By consuming more food during infection, the hosts were able to prolong survival, which worked in favor of the Salmonella
. Through feces, the Salmonella
were able to spread to other animals, thus, increasing its transmission to a number of hosts, something that the bacteria would not have been able to do if the mice did not eat and “died sooner due to heightened bacterial virulence.”
So, how are the bacteria able to inhibit the appetite loss response? According to Rao, “in the intestine, the bacteria Salmonella
inhibits a specific cytokine, known as SIrP, and this SIrP, can transmit signals to the brain. The brain then induces this loss of appetite and causes this anorexic response. So, the Salmonella
basically inhibits this process, or slows down this process from occurring.” The researchers found that infected mice who could not make SIrP consumed less food, and thus, lost more weight and perished faster.
Although “the same gut-brain pathway” linked to loss of appetite also exists in humans as it does in mice, Dr. Ayres noted that responses to infection depend on a number of different factors. The impact that appetite loss has on an individual’s health during illness is dependent mainly on whatever the causative agent of the infection is.
In order to learn more about this link between appetite loss and infection, Dr. Ayres and her team want to look more closely at the human microbiome and identify other microbes that may affect the gut-brain pathways in a similar way. Through this exploration, the researchers hope to use their findings to inform new therapies related to appetite loss.

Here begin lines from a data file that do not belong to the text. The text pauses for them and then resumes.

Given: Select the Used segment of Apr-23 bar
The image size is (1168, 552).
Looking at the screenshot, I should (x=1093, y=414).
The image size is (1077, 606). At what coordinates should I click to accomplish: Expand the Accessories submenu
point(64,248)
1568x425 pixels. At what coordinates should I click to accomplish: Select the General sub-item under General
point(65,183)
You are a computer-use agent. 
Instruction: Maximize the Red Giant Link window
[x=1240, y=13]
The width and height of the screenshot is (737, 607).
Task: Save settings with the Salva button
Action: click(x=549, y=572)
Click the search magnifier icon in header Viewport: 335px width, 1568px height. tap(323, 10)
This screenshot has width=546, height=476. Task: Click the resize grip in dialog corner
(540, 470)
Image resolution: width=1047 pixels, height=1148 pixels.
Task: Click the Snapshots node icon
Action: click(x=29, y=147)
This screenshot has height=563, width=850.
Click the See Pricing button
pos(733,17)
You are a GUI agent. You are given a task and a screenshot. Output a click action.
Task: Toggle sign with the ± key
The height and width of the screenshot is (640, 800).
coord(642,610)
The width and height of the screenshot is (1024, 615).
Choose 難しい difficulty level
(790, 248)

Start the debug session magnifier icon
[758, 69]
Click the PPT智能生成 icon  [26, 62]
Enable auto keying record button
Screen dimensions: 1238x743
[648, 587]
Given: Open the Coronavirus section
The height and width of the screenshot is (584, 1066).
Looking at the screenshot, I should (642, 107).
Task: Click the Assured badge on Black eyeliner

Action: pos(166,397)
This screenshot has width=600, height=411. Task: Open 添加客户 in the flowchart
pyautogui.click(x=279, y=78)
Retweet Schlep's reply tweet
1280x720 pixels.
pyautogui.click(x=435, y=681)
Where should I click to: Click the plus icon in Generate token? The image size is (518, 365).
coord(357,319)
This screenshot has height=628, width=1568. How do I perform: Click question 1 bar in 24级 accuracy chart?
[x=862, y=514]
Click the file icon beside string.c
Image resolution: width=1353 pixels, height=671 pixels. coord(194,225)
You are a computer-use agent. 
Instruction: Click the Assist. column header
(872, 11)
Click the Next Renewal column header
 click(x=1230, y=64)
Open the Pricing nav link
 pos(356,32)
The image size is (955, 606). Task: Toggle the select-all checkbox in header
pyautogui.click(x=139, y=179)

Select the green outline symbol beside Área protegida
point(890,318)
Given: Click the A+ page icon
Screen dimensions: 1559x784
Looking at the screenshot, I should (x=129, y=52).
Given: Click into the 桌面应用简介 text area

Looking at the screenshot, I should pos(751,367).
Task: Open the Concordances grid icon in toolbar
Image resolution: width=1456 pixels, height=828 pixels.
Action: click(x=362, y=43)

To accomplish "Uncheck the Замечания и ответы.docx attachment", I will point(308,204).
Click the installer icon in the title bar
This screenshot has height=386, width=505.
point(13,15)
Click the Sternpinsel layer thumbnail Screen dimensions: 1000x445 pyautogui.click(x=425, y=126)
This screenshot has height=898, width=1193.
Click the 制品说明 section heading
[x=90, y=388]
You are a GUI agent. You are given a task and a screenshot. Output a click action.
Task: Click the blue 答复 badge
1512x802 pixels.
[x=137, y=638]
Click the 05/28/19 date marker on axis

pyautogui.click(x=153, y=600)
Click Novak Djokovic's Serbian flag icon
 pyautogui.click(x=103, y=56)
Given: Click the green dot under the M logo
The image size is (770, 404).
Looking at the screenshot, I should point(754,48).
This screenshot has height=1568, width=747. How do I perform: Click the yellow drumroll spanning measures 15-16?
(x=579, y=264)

When speaking of the implications of their work, Dr. Ayres said, “This has a number of potentially important implications for human diseases. Again, we know that the anorexic response is a very common response in infectious diseases in humans and also cancer, inflammatory conditions, [and] the aging population; it’s also a very serious response or consequence of current medical interventions that we have. For example, chemotherapy causes an anorexic response.” She continued, “Understanding this gut-brain axis and how this is regulating appetite provides us [with] a means where we can go in and manipulate the gut-brain circuitry to perhaps inhibit the anorexic response in these patient populations.”
In addition, the research also may offer an alternative avenue when it comes to the treatment of infectious disease, one that uses nutritional intervention rather than antibiotics. With more than two million individuals infected each year by strains of bacteria that have managed to develop resistance to antibiotics, an alternative treatment option could really be a game changer in the fight against antibiotic resistance.